Global Trade Secrets 2024

Goodwin Procter

Firm overview:

US firm Goodwin Procter is acknowledged by peers as one of a handful with the “deep experience and the expertise to guide clients on complex matters with international components and most adept at handling complex global trade secrets matters.”

The firm is noted as one of a group of firms that became early specialists in trade secrets practice, whose practice began as technology specialists, but grew up with the tech environment around Silicon Valley.

The Trade Secrets, Employee Mobility & Non-Competes team comprises intellectual property, employment law, privacy and cybersecurity and business litigation specialists. 

Goodwin has advised and represented hundreds of cutting-edge companies, entrepreneurs, investors and startup founders facing these critical issues and disputes in innovation hubs around the world.

As a result, the firm has extensive experience representing former employers, current employers and individual employees in trade secrets and employee mobility matters.

Team overview:

Neel Chatterjee “is one of the big names in the trade secrets arena and has a deserved reputation”, says a peer. Chatterjee has led matters for some of Silicon Valley’s most legendary companies in their most significant technology disputes, handling groundbreaking cases for Facebook, Oracle, eBay, NVIDIA, LinkedIn, Logitech, and many others.

Chatterjee was a speaker on a panel, "Protecting Trade Secrets in Employee and Business Relationships: Sound Practices and New Imperatives" at an online event titled: “Advanced Trade Secrets 2023: New Challenges, New Solutions, and New Opportunities”.

In March, 2023 Stefan Mentzer joined Goodwin’s New York office as part of a three-partner move from White & Case. At White & Case, Mentzer successfully represented US steel manufacturer Valbruna in a Section 337 proceeding, an investigation of unfair practices in import trade, before the US International Trade Commission (ITC). 

The ITC found that Viraj Profiles, an India-based stainless steel producer, misappropriated Valbruna’s trade secrets, and prohibited Viraj Profiles from importing and selling stainless steel products in the US for more than 16 years.
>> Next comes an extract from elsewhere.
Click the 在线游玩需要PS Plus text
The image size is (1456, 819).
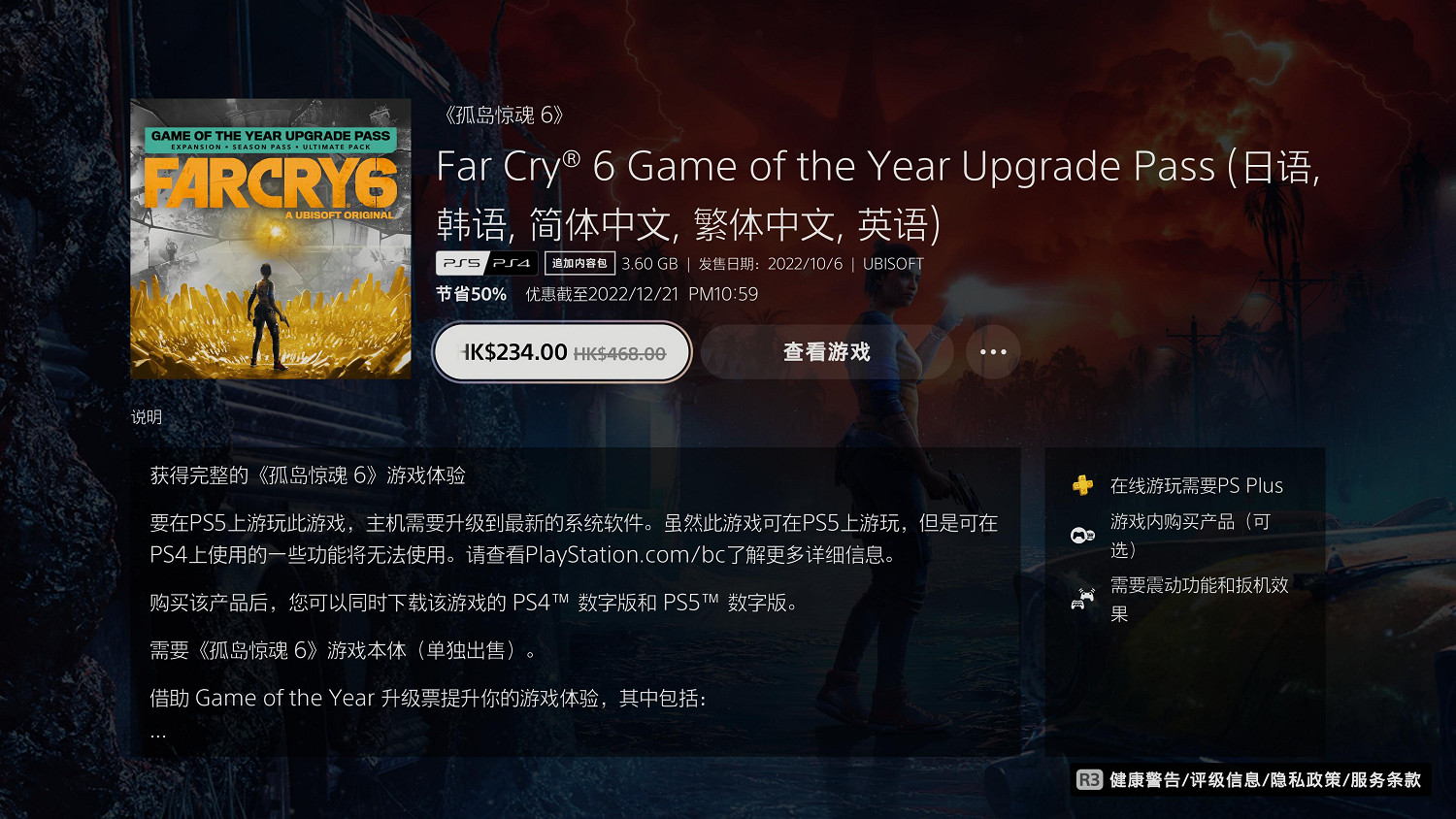click(1197, 485)
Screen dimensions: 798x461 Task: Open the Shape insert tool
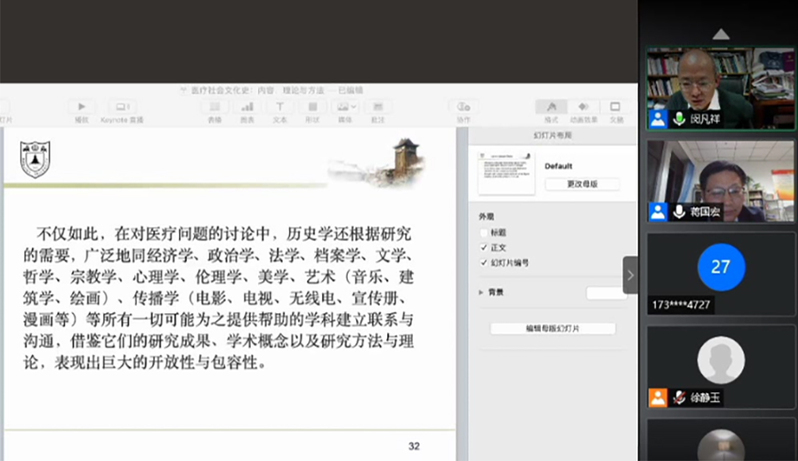pyautogui.click(x=312, y=107)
Mentzer also represented Pfizer in litigation against pharma rival Merck concerning alleged misappropriation of trade secrets and confidential business information in the development of multi-conjugate pneumococcal vaccines.

Key matters:

  • Waymo v Uber

Neel Chatterjee represented Anthony Levandowski, the star engineer and former head of Uber Technologies’ self-driving technology unit at the centre of a trade secrets dispute between Google/Waymo and Uber.

An arbitration panel ruled that Levandowski, and colleague Lior Ron, engaged in unfair competition and breached their legal obligations by starting a rival self-driving company and hiring Google employees. Uber later acquired the startup.

A court confirmed that Levandowski must pay $179 million to Google to end a legal battle over his split from the Alphabet unit.

In January 2021, President Donald Trump granted a full pardon to Levandowski, strongly supported by a group of leading Silicon Valley individuals such as Peter Thiel, a co-founder of PayPal and the first outside investor in Facebook.

  • Hotspot Therapeutics v Nurix Therapeutics

Neel Chatterjee represented HotSpot Therapeutics in a case concerning the exchange of trade secrets between two biotech companies related to DNA-encoded libraries (DEL), and a ‘DELigase platform’ to target proteins to treat cancer and other diseases.

  • Volkswagen Group of America v Smartcar

Neel Chatterjee also represented Smartcar in a case involving the legal and regulatory landscape of car telematics and computer systems access.

Clients:

Anthony Levandowski, HotSpot Therapeutics, Smartcar.